#### Raw records ####

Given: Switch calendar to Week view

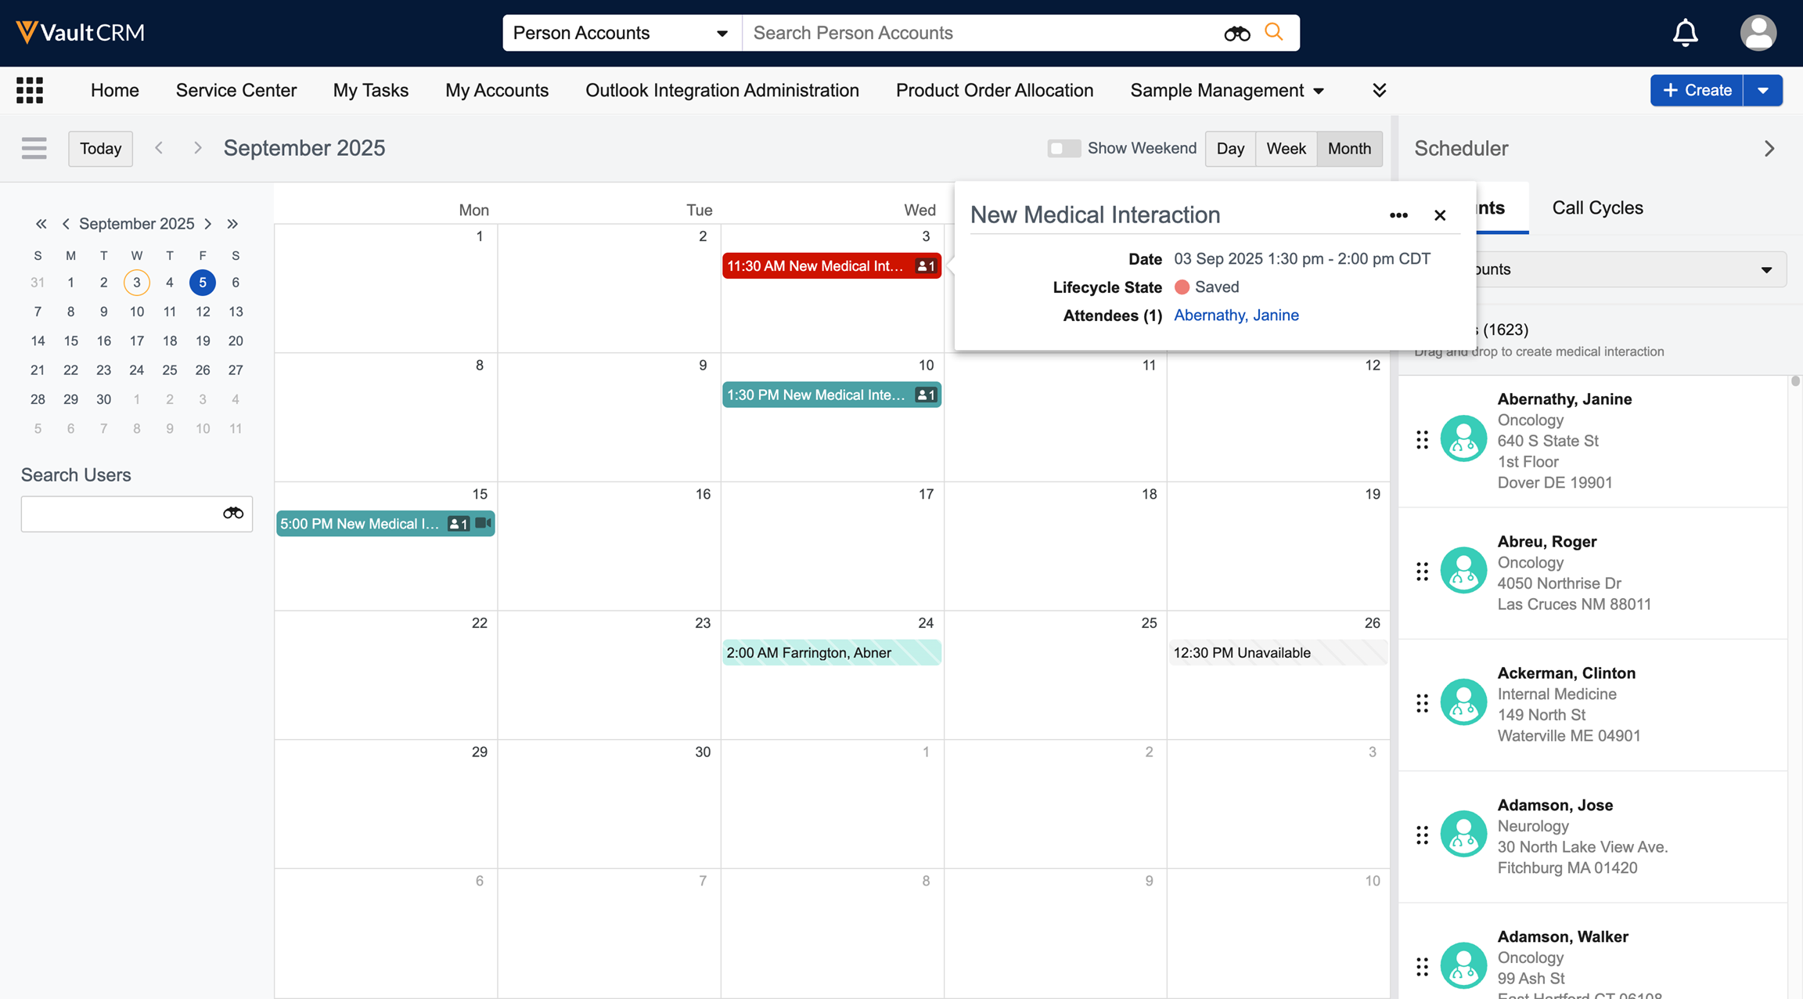Looking at the screenshot, I should [x=1286, y=148].
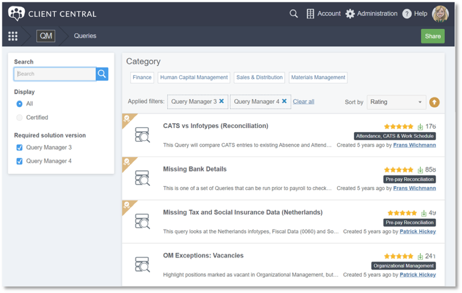Click the header magnifying glass search icon
This screenshot has height=293, width=462.
[294, 14]
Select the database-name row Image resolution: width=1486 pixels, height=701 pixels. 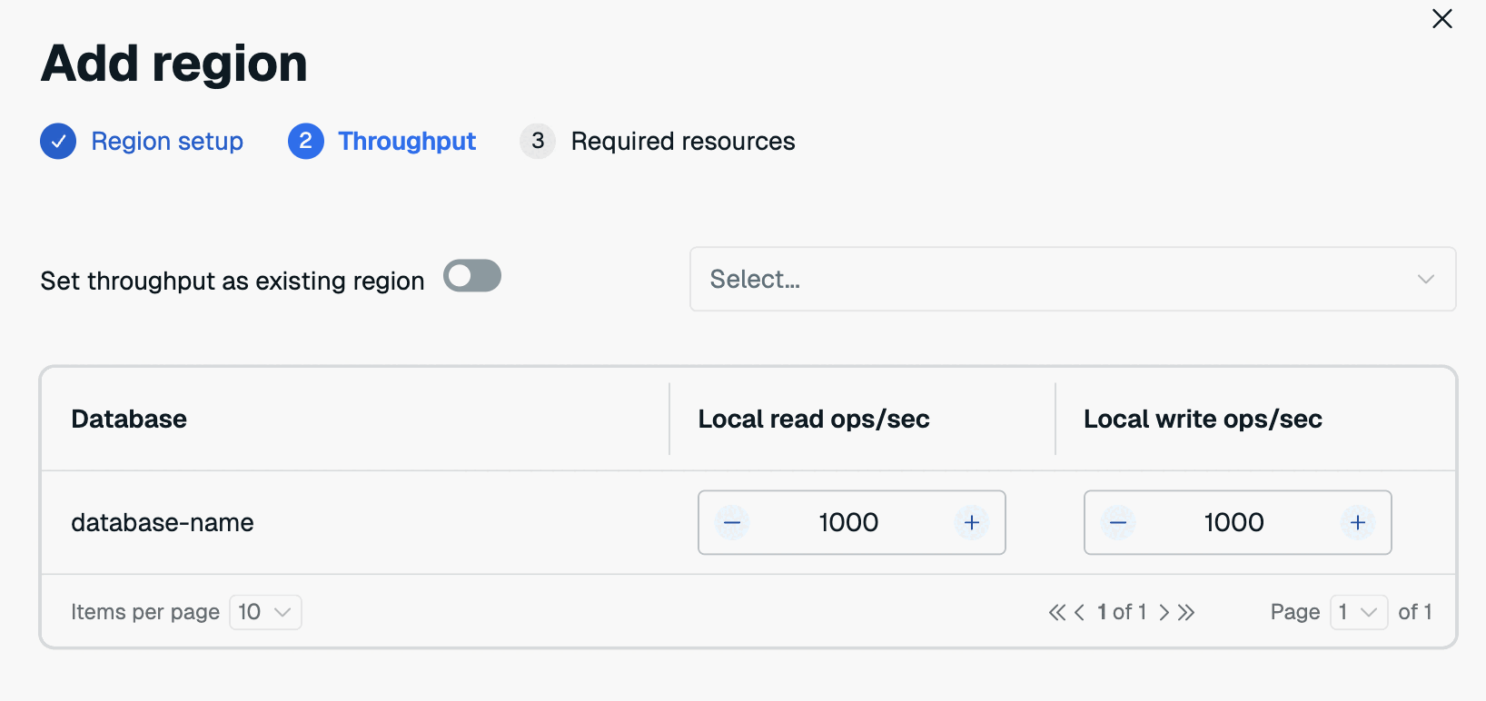163,523
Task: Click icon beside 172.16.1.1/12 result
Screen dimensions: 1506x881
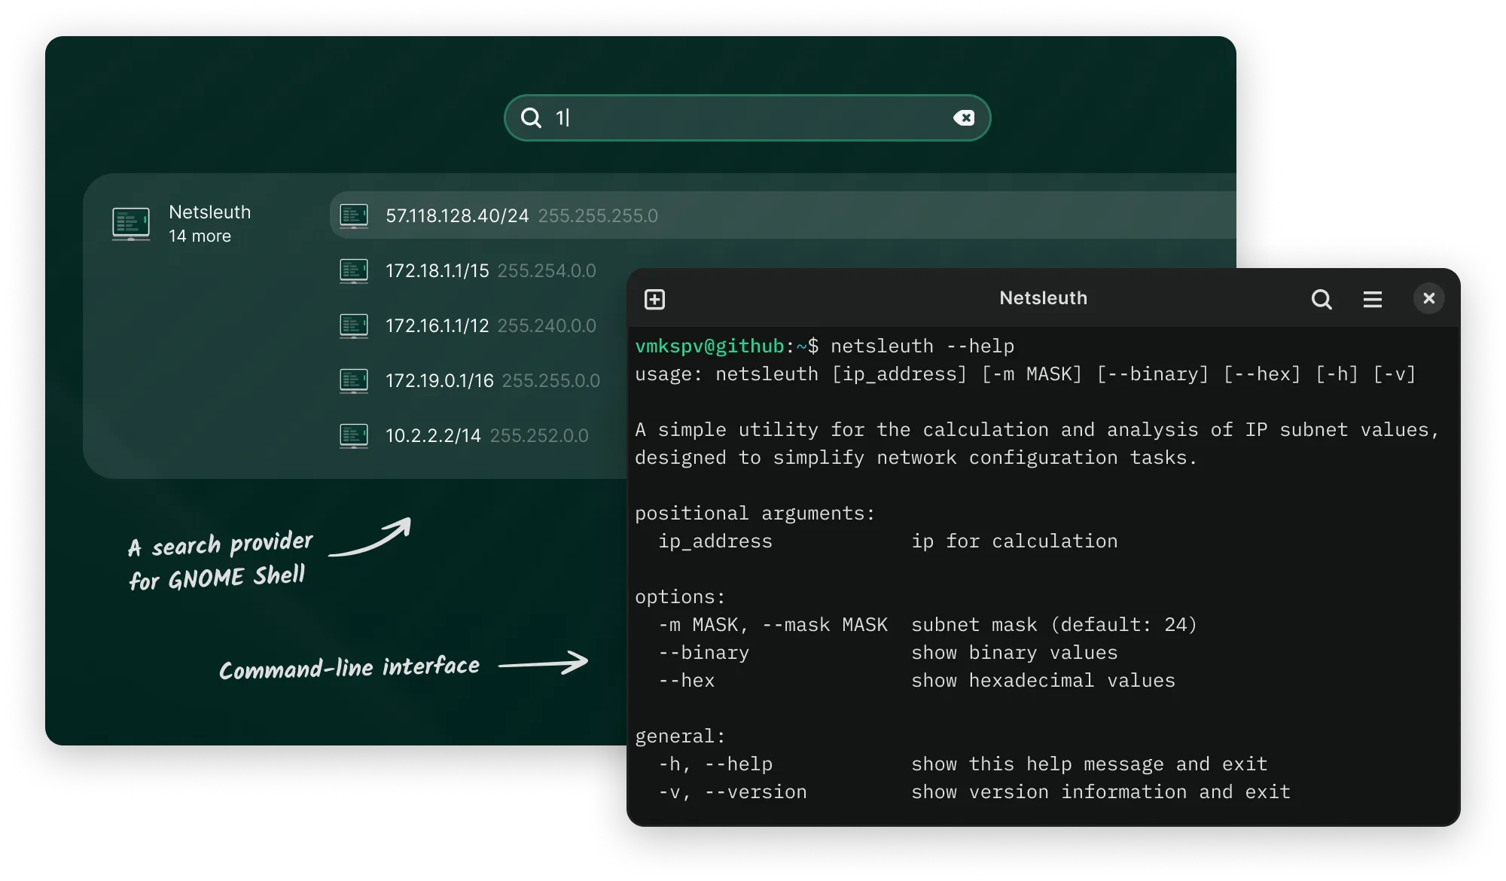Action: [354, 326]
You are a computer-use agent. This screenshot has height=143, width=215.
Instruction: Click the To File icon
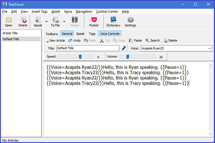56,20
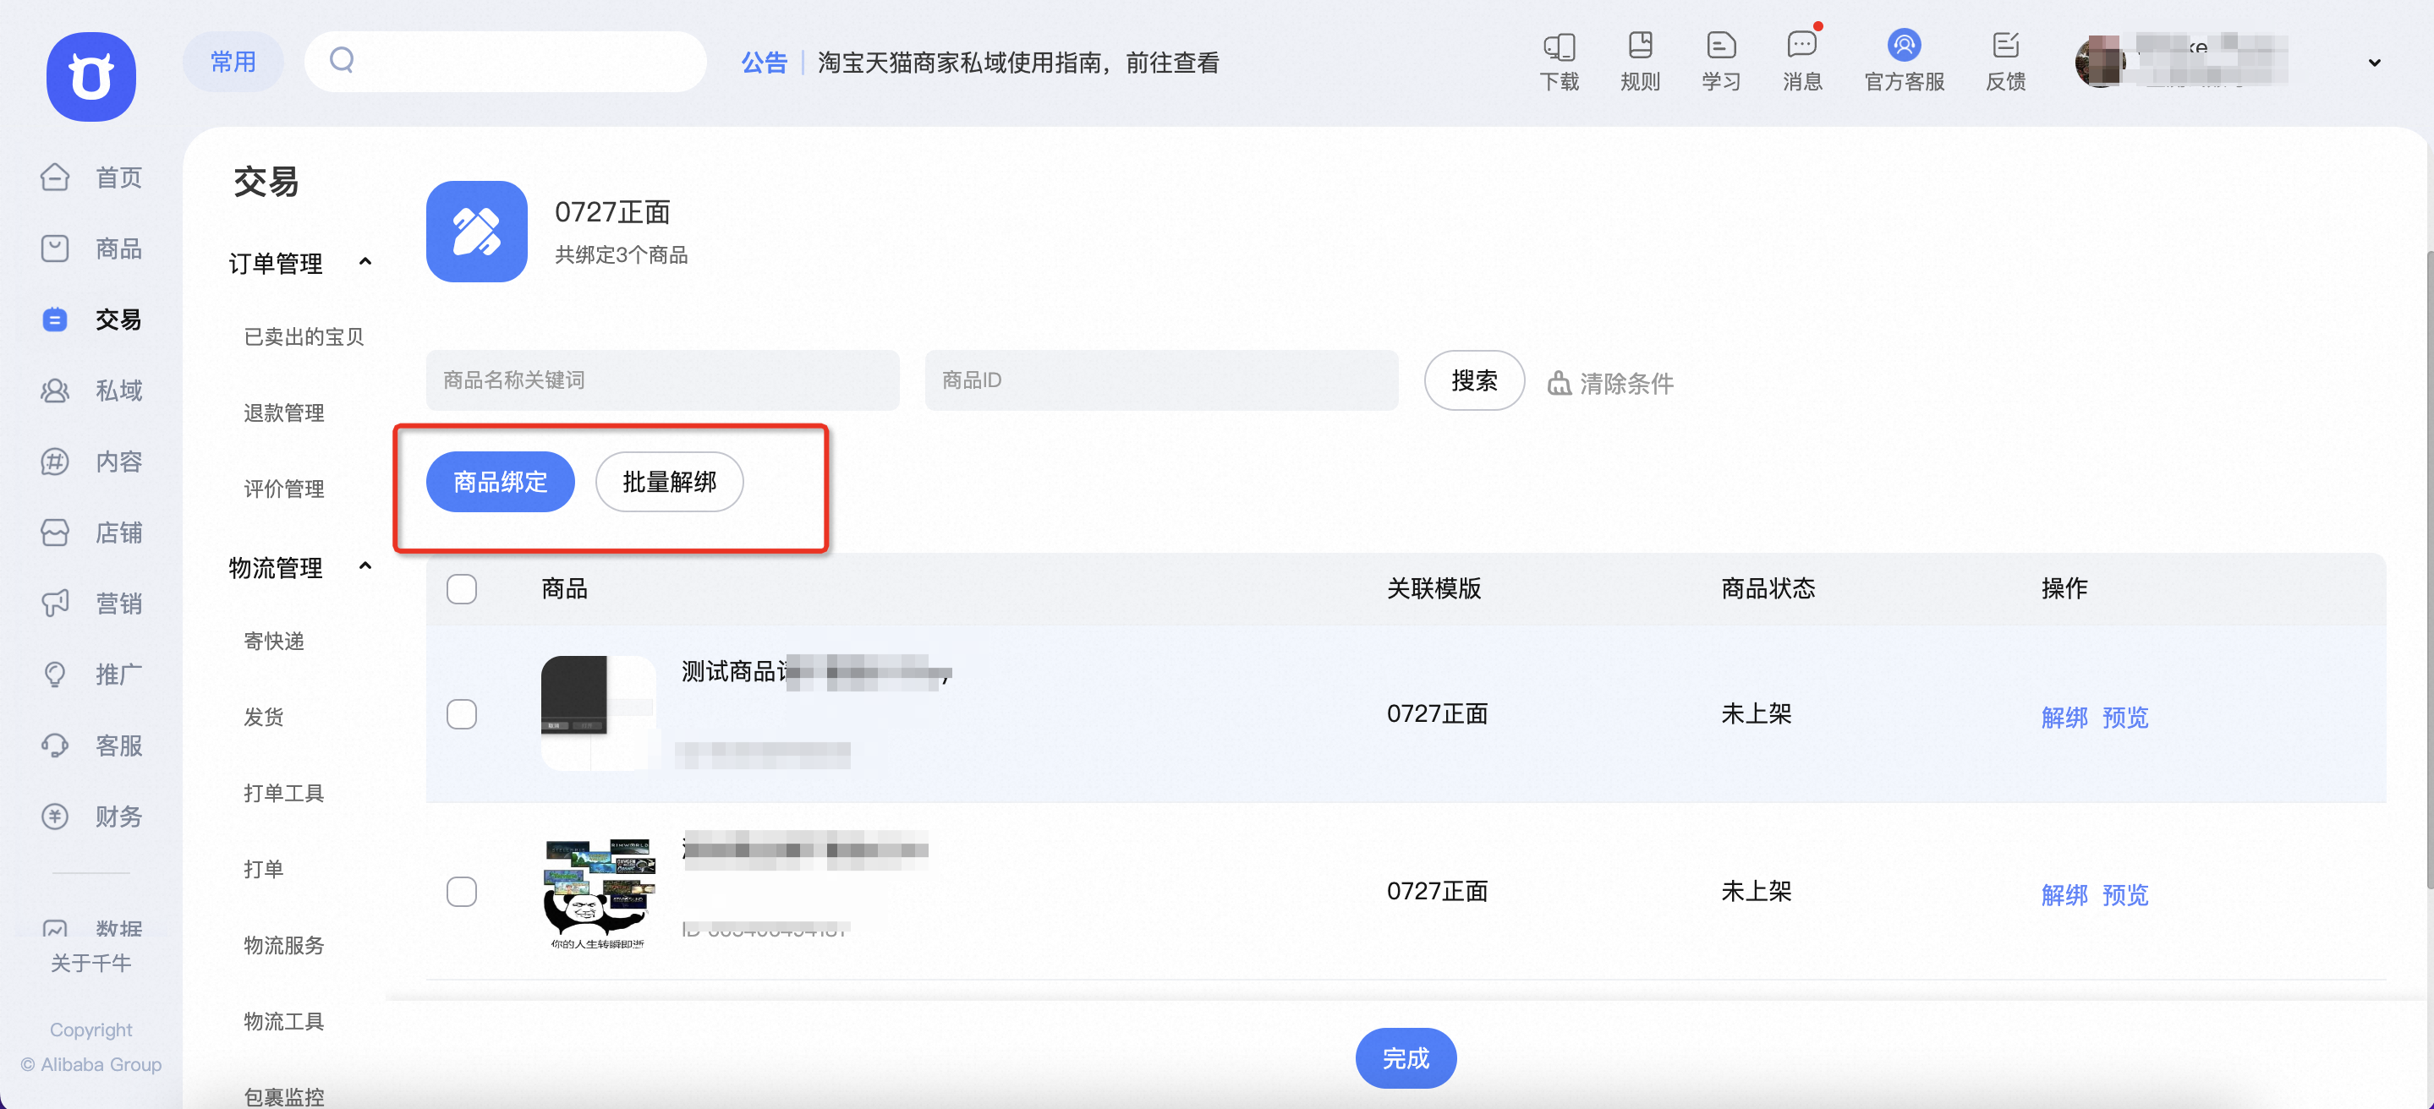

####

Goal of the exercise:
Rewrite every line of the material from the one containing "You are a computer-use" through the end of the material, both ends included, keeping the requests and shifting each coordinate in the answers up by 40. Leave the pictures out.

The response:
You are a computer-use agent. This screenshot has height=143, width=215.
Instruction: Click the To File icon
96,60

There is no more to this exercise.